In the meantime, both instructors and students grappled with the differences across the Ways of Knowing in this new interdisciplinary work domain. Software Engineering students had to learn how to create and apply knowledge from user-centred studies; students from the social sciences working with them had to learn to speak in Computational Thinking terms in order to influence technical solutions; both groups had to learn “Designerly Ways of Knowing” – which later evolved into Design Thinking – in order to move beyond their disciplinary mindsets.
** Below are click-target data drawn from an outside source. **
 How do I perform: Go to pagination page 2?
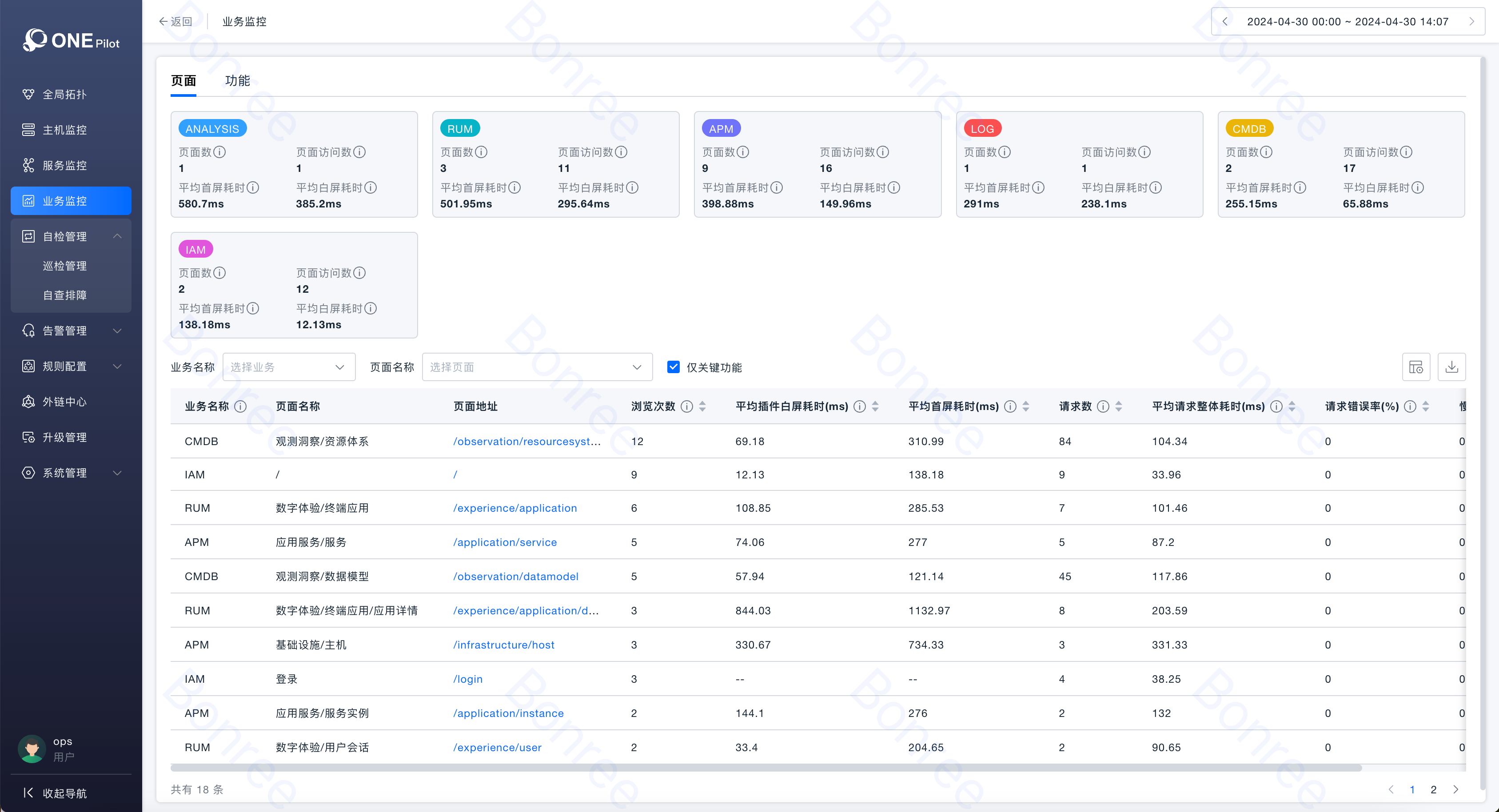pyautogui.click(x=1433, y=789)
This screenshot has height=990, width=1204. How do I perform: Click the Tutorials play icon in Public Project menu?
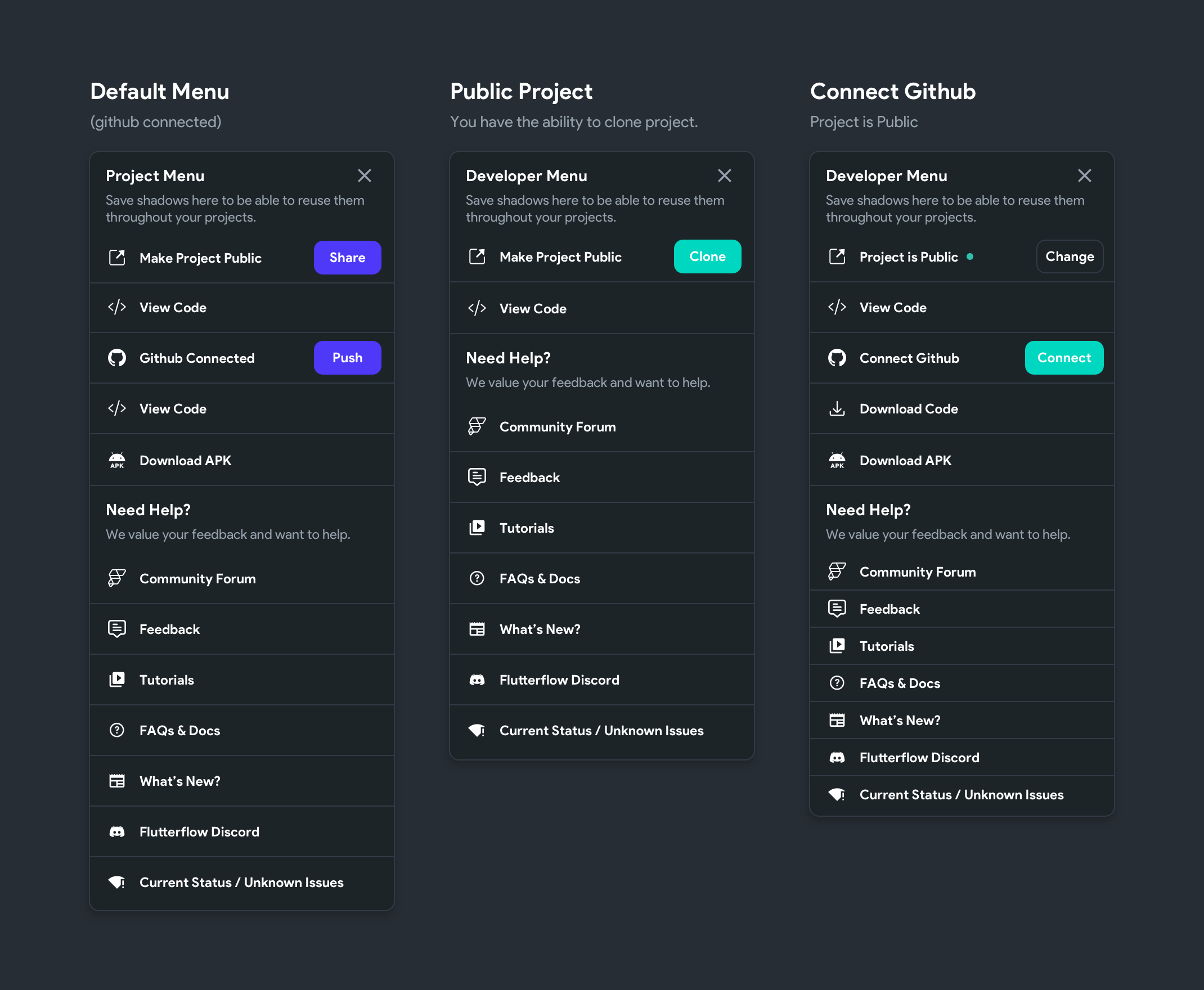point(477,528)
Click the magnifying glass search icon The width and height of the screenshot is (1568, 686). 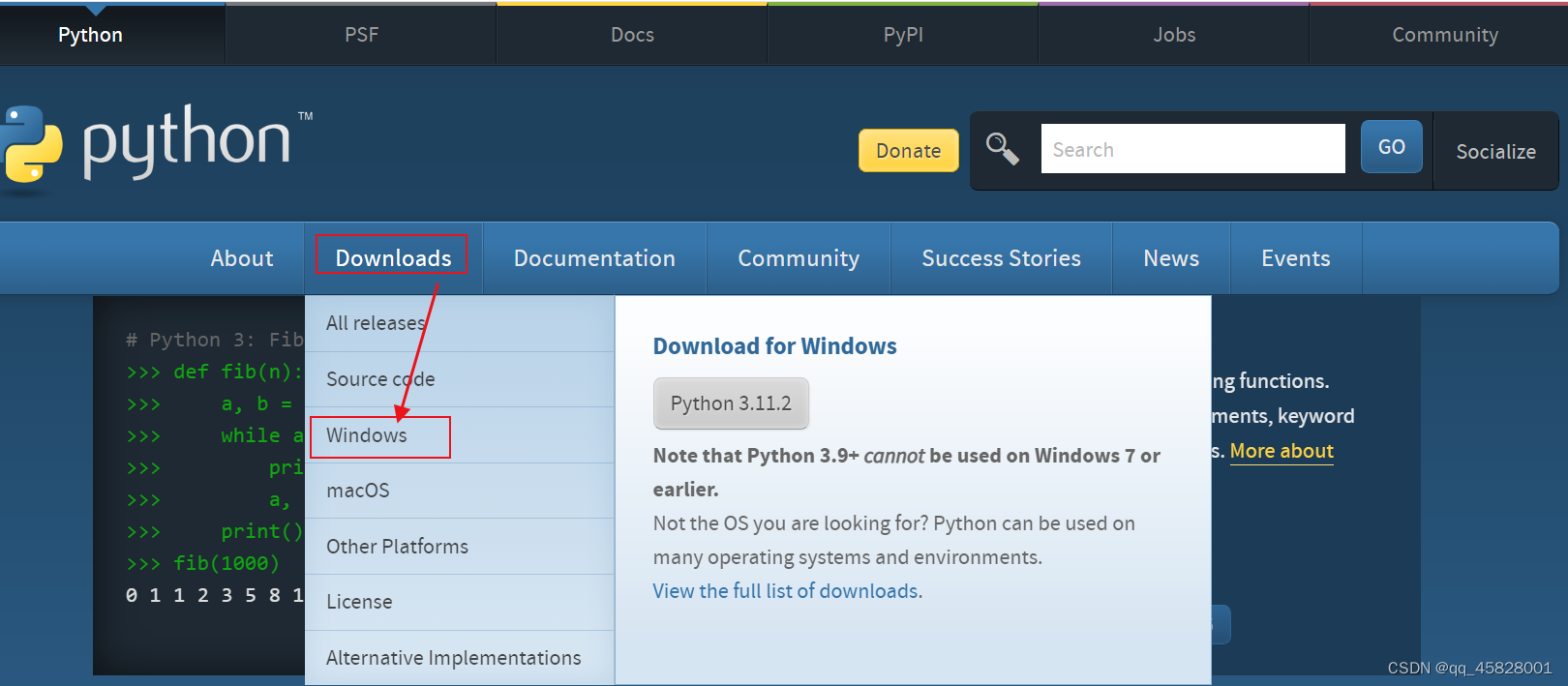coord(1002,149)
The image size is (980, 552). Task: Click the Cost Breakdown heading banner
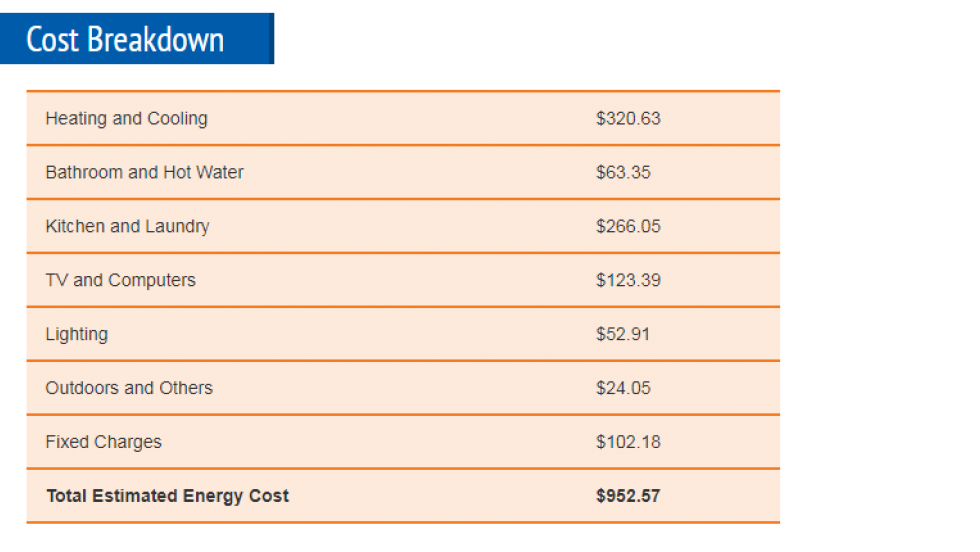pyautogui.click(x=136, y=39)
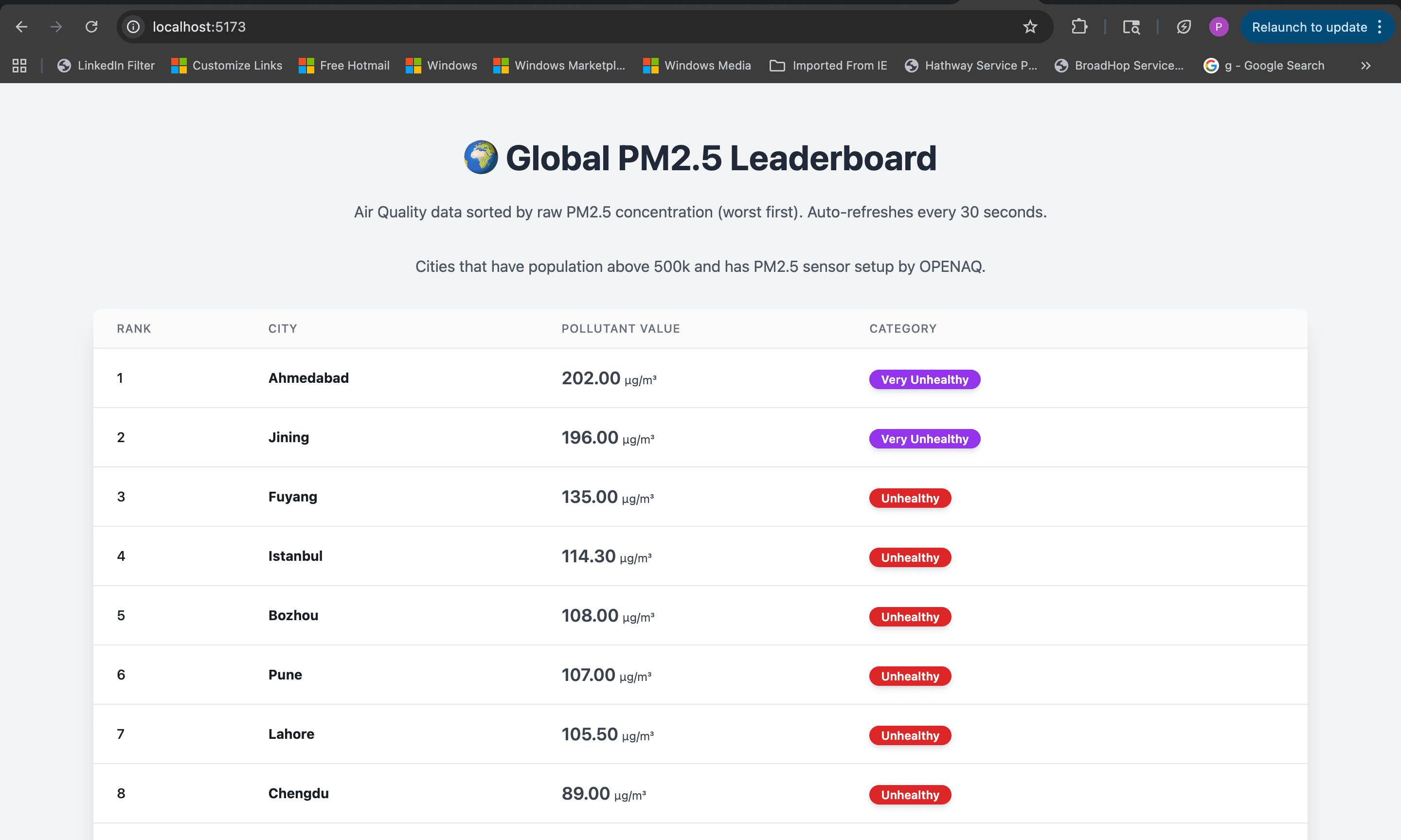Open site information via the info icon
1401x840 pixels.
point(133,27)
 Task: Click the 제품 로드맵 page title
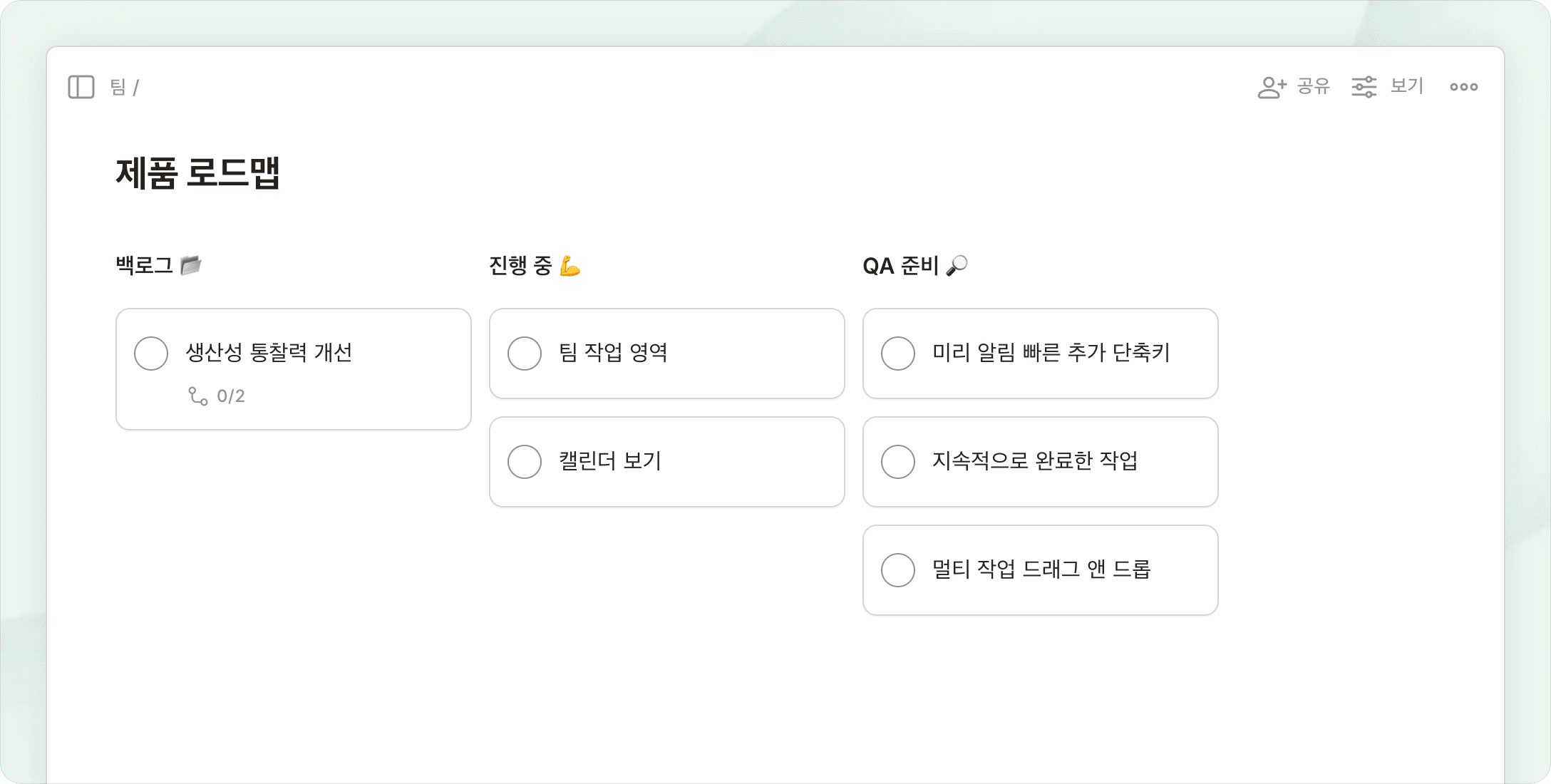click(x=198, y=173)
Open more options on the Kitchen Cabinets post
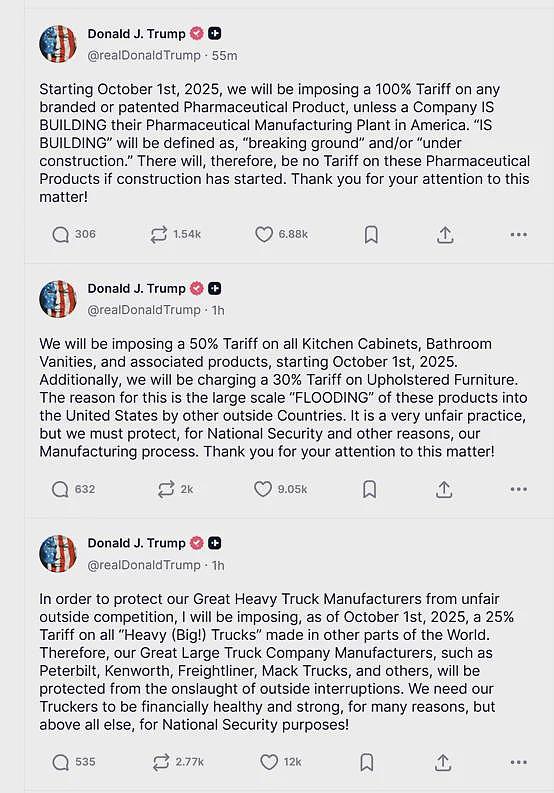Image resolution: width=554 pixels, height=793 pixels. 519,490
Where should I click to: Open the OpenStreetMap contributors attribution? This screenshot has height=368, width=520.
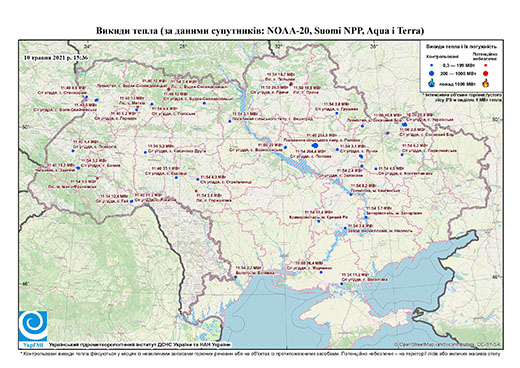pos(448,344)
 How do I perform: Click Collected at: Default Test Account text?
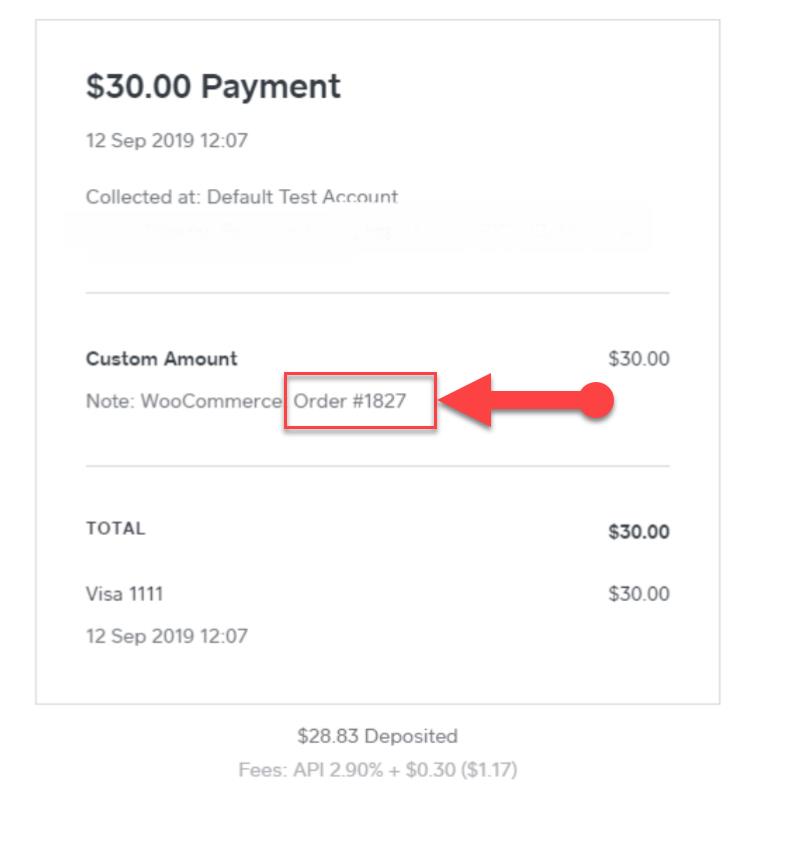pos(242,197)
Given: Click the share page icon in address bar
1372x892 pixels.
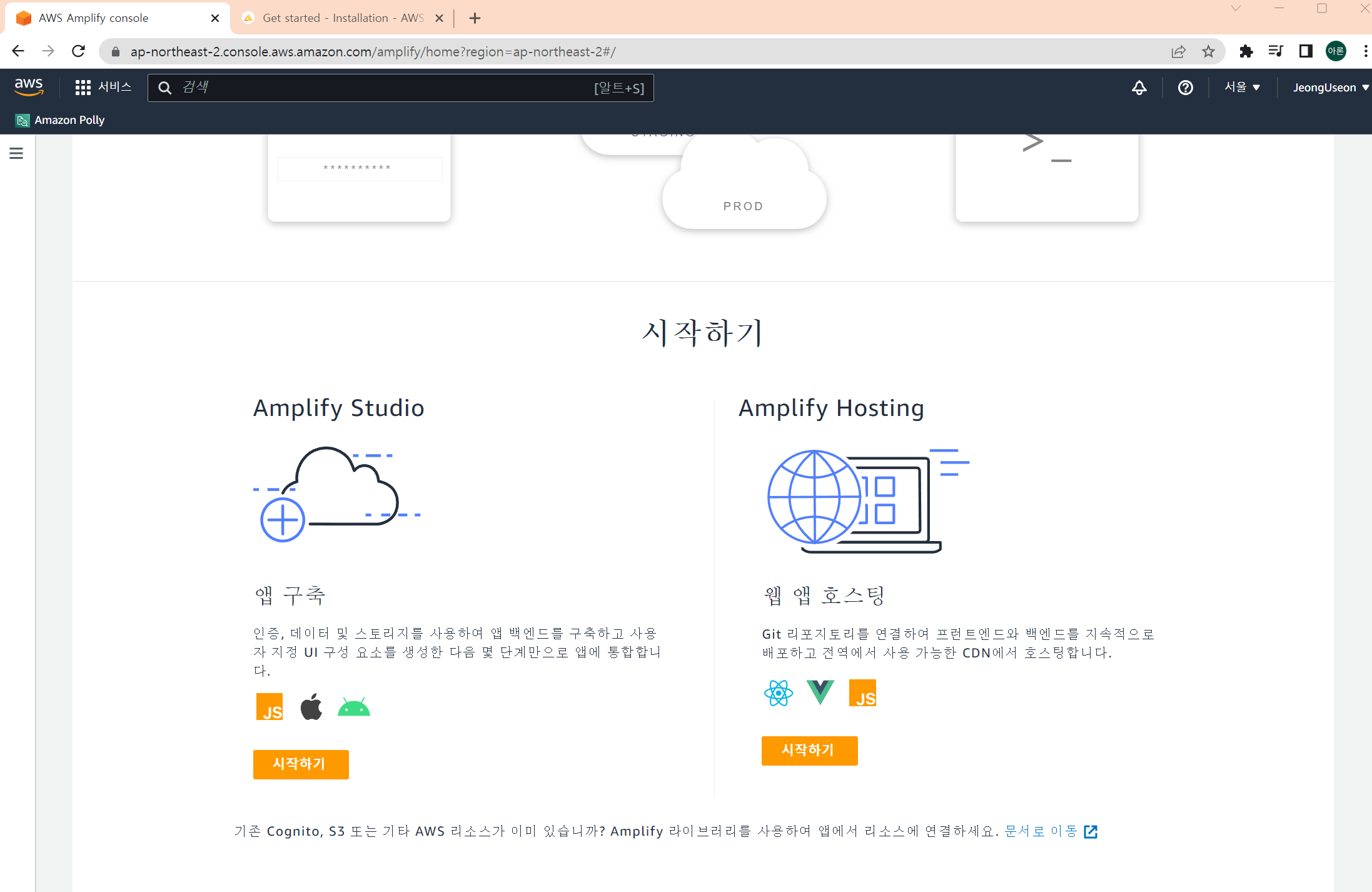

What might a similar epistemological shift look like in our current context, to address the interdisciplinary aspects of workplace innovation in a polytechnic? If a business school were to include ideas from employee-led workplace innovation in its curriculum, one example would be to incorporate the process of Hypothesis-Driven Design. The Harvard Business School case study on this topic distinguishes the following approaches to prototype design and testing:

  • a classic Waterfall Approach with stages of Requirements, Design, Development, and Testing. This linear process is not well-suited for ill-defined challenges with uncertain dimensions: these challenges do not satisfy the underlying assumption that each of these stages can be successfully completed before the later stages of activity have begun.

  • an Incremental Build and Test approach in which small-scale solutions are tested, refined and released over time to incrementally build toward a total solution. This approach works if we can identify in advance which aspects of the solution can be developed and released without having to be reversed when we learn more later.

  • Hypothesis-Driven Design – adapted from Lean Startup methods – with careful risk management based on articulating design assumptions and evaluating the impacts if they are proven wrong. This approach helps us to focus iterations of Design, Development and Testing on high-priority design hypotheses with the greatest impact on project success if they are proven wrong late in the process.

This process of thinking more strategically about what needs to be prioritized in the testing process is a conceptual leap for many students – as it can be for professionals and project managers – who may be used to success via a “Tinkering” approach or following a formula. This can be exacerbated by a naïve view of innovation as the ‘creative bolt of lightning’ experienced by a lone innovator, rather than viewing innovation as a social process of collaboration by interdisciplinary or cross-functional teams.

In considering these examples, it is clear that simply adding new competencies to curricula (and swapping out others which have become dated) will not suffice if Workplace Innovation curriculum and pedagogy is to uphold graduates as they navigate the Future of Work. Attention to these – and other - epistemological issues – should be explored, with findings driving curricular and pedagogical choices within polytechnic education and institutions.

In addition to strengthening the impact of Workplace Innovation as a graduate attribute, this approach and its attendant experimentation hold promise as a model for other complex capabilities that challenge current ways of knowing, including interculturalism, Indigenization, sustainability, and digital transformation.

 

Acknowledgment: We appreciate the contribution of  Dr Tom Roemer of the British Columbia Institute of Technology, for conversations that spurred this exploration.